The paper describes high-quality research into the development of a new approach for deriving patient phenotype profiles using clinical narrative texts. Its aim was to find ways to use valuable, but often untapped, data stored in electronic health records (EHRs) in order to improve the diagnosis of common diseases.


Efficient and accurate diagnoses are essential in providing the best and most appropriate care. A team, led by Dr Luke T Slater, a Research Fellow in the Gkoutos Lab at the University of Birmingham Centre for Computational Biology, aimed to find new ways to enhance the diagnosis of common diseases by unlocking the value in data held in un-curated text written by doctors, nurses and others.


Their paper, published in the journal Computers in Biology and Medicine in June 2021, describes three approaches for predicting patient diagnoses. One was based on patient-to-patient comparisons, to see whether those with the greatest similarities could be confidently identified as having the same illness. Another was based on patient-to-disease comparisons – assessing data from patient records alongside phenotype-disease profiles contained in medical literature. Thirdly there was a combined approach which made use literature-derived phenotypes but extended them using phenotypes derived from patient records.

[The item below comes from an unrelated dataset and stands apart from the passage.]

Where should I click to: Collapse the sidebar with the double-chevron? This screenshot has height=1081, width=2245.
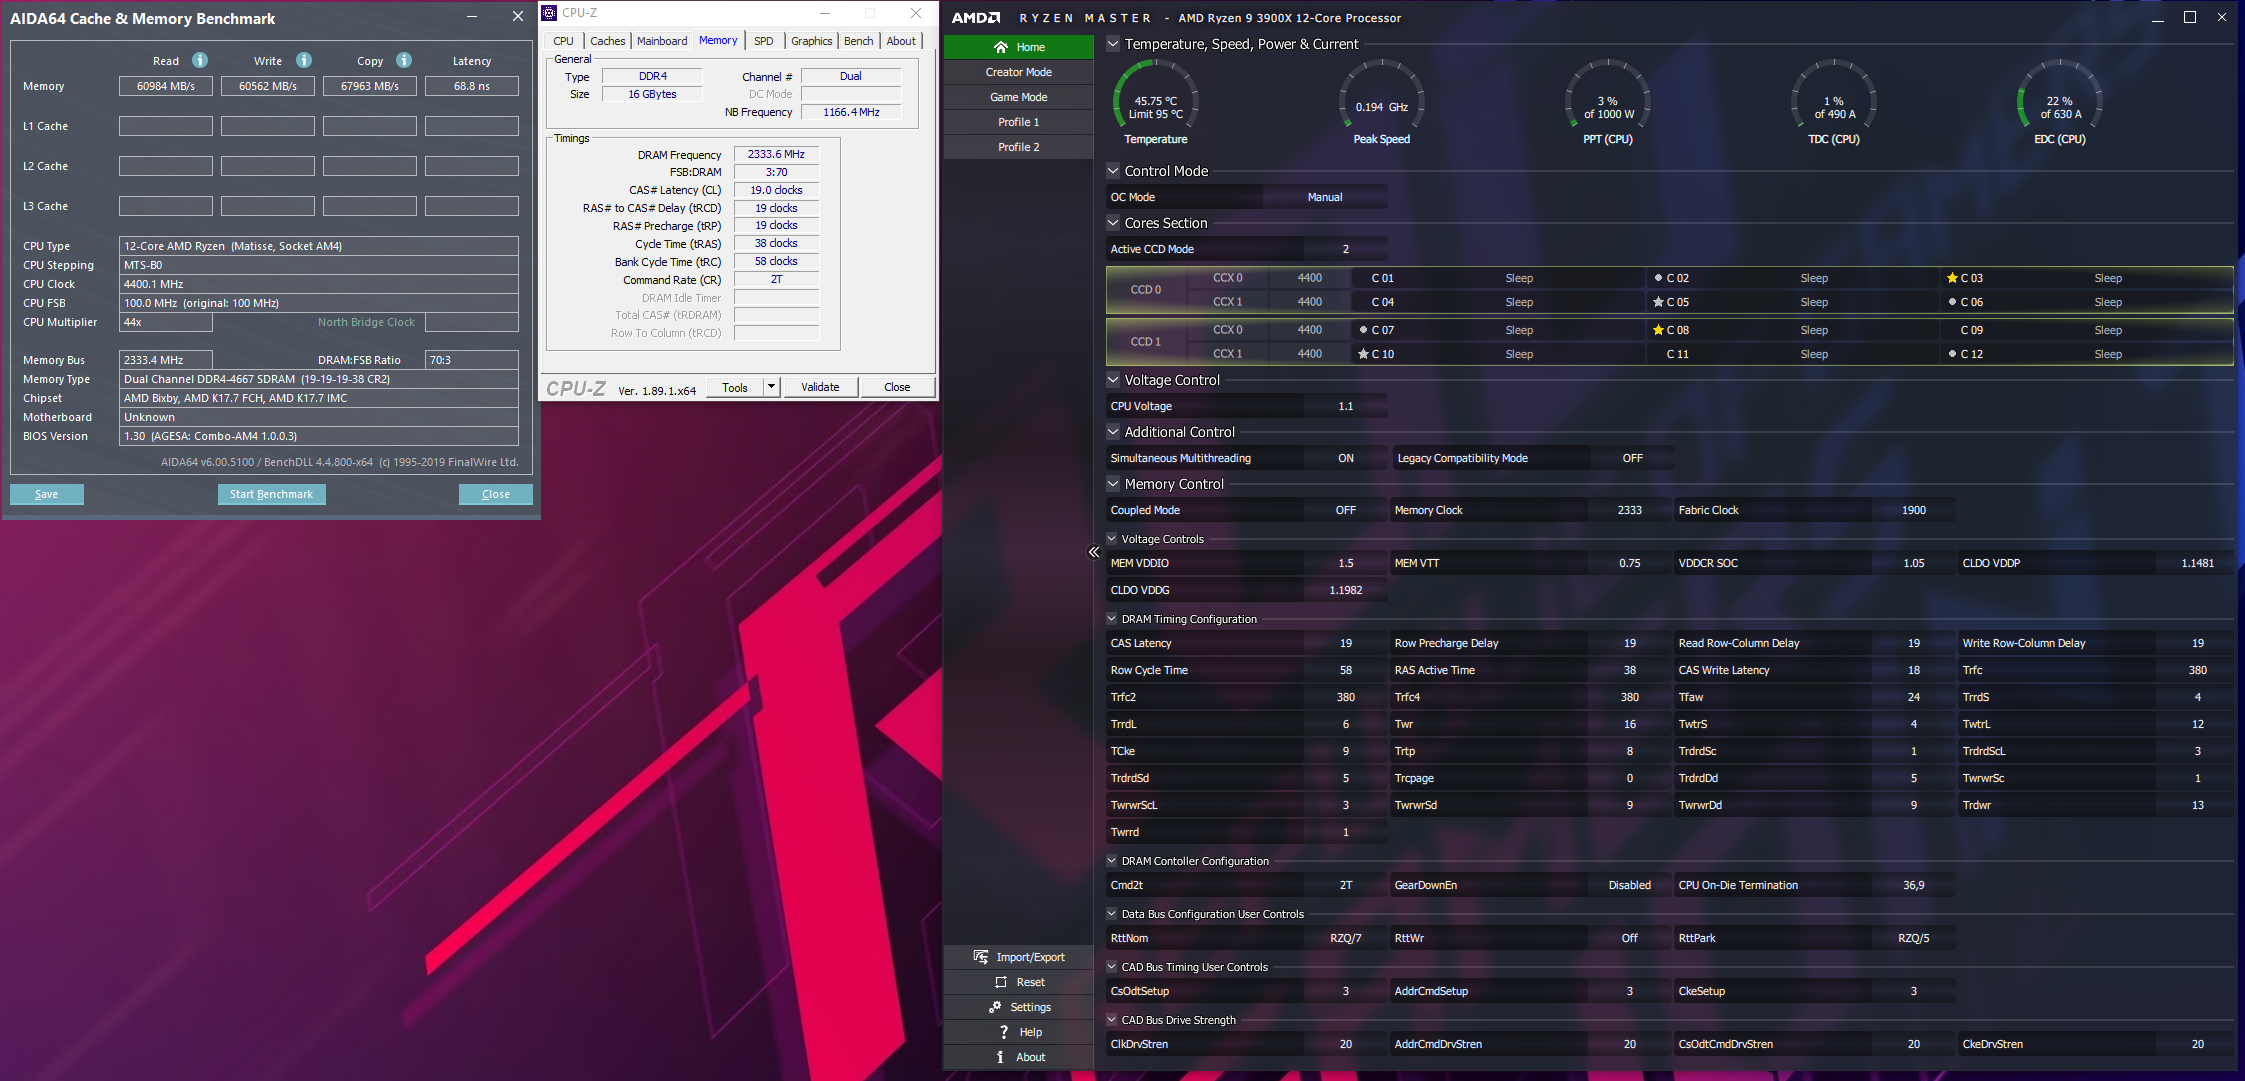[x=1094, y=552]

The research (supported by HDR UK) made extensive use of the MIMIC III (Medical Information Mart for Intensive Care) database. The first two approaches involved sampling data and texts associated with 1,000 patient visits recorded in MIMIC-III. The third method, which synthesised the first two, involved a further set of 500 patient visits, whose text-derived patient phenotypes were used to extend the literature-derived phenotypes.

Lessons learnt

The third approach made it clear that there is considerable potential for improving, and semi-automating, the diagnosis of common illness by making use of un-curated texts.

Impact and outcomes

The team created what Dr Slater describes as a “pipeline method” that could use comparative profiles to provide clinicians with a ranked and scored list of possible  diagnoses.

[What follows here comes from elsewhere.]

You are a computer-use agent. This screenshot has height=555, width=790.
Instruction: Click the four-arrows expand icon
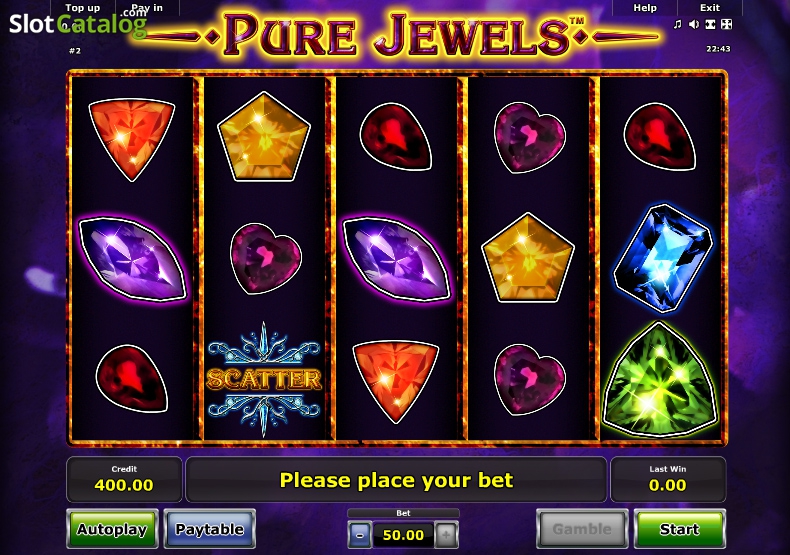(727, 24)
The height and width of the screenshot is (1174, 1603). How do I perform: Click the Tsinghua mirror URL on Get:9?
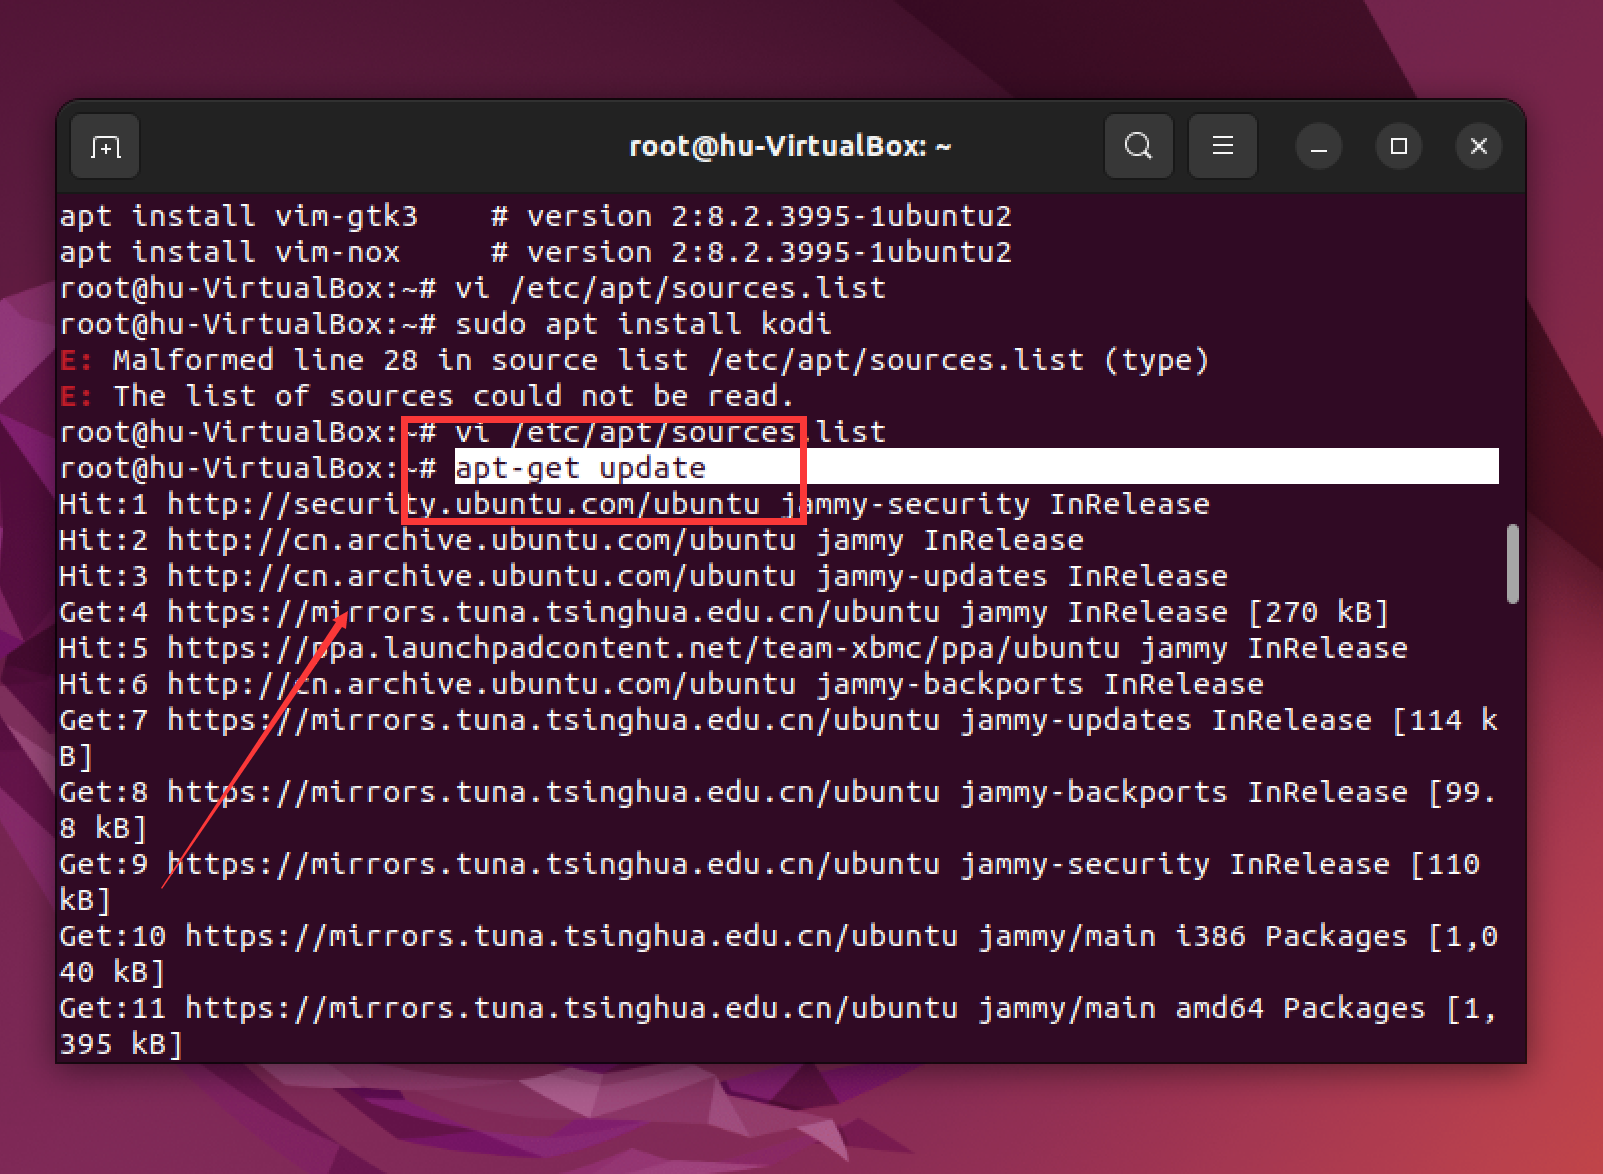click(553, 864)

They believe that their research has could lead to powerful semantic similarity derived solutions for differential diagnosis of common diseases or outcomes, as well as text classification and cohort discovery tasks in a clinical context.

They also think that their methods, which were primarily based on the cases of patients needing critical care, could be applied more widely. The team is already working (in collaboration with the Centre for Rare Diseases at the Queen Elizabeth Hospital, Birmingham) with cardiologists to enhance the care of patients with congenital heart conditions.

It is hoped that their work can be used for many other tasks including differential diagnosis, cohort discovery, document and text classification. One potential application is in the better understanding of likely patient outcomes, allowing clinicians to optimise care.

Insights from the Impact Committee

The paper was selected by the HDR UK Impact Committee for the quality of its research and its key impacts – the translation of discoveries and research for clinical use, its reach and reuse of outputs.